[Collected data]

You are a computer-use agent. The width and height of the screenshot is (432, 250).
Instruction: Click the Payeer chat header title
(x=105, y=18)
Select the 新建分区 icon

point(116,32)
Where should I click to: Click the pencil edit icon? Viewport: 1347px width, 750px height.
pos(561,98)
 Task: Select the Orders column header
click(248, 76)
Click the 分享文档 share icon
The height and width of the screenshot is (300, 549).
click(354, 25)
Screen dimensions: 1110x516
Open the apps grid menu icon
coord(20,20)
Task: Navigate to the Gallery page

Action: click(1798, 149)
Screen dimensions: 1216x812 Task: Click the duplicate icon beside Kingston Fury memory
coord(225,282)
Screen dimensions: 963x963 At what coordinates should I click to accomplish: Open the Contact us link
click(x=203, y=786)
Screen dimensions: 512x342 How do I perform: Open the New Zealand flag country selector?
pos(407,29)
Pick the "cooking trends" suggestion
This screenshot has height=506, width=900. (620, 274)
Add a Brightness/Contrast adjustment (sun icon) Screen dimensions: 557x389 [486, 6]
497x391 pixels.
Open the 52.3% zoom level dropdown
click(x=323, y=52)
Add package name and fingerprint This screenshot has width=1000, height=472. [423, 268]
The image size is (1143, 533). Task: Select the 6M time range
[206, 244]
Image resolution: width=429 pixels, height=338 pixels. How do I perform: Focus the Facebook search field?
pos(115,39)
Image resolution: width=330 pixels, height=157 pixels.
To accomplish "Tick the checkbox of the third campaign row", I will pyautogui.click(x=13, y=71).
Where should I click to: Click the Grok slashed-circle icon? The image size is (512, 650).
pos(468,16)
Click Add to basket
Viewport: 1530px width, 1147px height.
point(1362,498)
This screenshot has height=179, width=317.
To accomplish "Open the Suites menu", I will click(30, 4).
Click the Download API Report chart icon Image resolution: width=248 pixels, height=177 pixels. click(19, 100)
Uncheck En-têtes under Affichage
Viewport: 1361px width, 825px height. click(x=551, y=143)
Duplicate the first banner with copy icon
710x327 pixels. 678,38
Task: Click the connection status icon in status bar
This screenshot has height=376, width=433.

**Problem statement**. All of the entries above need to be output again exactly.

**The answer**.
You are a computer-use agent. The width and height of the screenshot is (432, 250).
Instruction: Click the Payeer chat header title
(x=105, y=18)
Select the 新建分区 icon

point(116,32)
Where should I click to: Click the pencil edit icon? Viewport: 1347px width, 750px height.
pos(561,98)
 Task: Select the Orders column header
click(248, 76)
Click the 分享文档 share icon
The height and width of the screenshot is (300, 549).
click(354, 25)
Screen dimensions: 1110x516
Open the apps grid menu icon
coord(20,20)
Task: Navigate to the Gallery page

Action: click(1798, 149)
Screen dimensions: 1216x812 Task: Click the duplicate icon beside Kingston Fury memory
coord(225,282)
Screen dimensions: 963x963 At what coordinates should I click to accomplish: Open the Contact us link
click(x=203, y=786)
Screen dimensions: 512x342 How do I perform: Open the New Zealand flag country selector?
pos(407,29)
Pick the "cooking trends" suggestion
This screenshot has height=506, width=900. (620, 274)
Add a Brightness/Contrast adjustment (sun icon) Screen dimensions: 557x389 [486, 6]
497x391 pixels.
Open the 52.3% zoom level dropdown
click(x=323, y=52)
Add package name and fingerprint This screenshot has width=1000, height=472. [423, 268]
The image size is (1143, 533). Task: Select the 6M time range
[206, 244]
Image resolution: width=429 pixels, height=338 pixels. How do I perform: Focus the Facebook search field?
pos(115,39)
Image resolution: width=330 pixels, height=157 pixels.
To accomplish "Tick the checkbox of the third campaign row", I will pyautogui.click(x=13, y=71).
Where should I click to: Click the Grok slashed-circle icon? The image size is (512, 650).
pos(468,16)
Click Add to basket
Viewport: 1530px width, 1147px height.
point(1362,498)
This screenshot has height=179, width=317.
To accomplish "Open the Suites menu", I will click(30, 4).
Click the Download API Report chart icon Image resolution: width=248 pixels, height=177 pixels. click(19, 100)
Uncheck En-têtes under Affichage
Viewport: 1361px width, 825px height. click(x=551, y=143)
Duplicate the first banner with copy icon
710x327 pixels. 678,38
Task: Click the connection status icon in status bar
This screenshot has height=376, width=433.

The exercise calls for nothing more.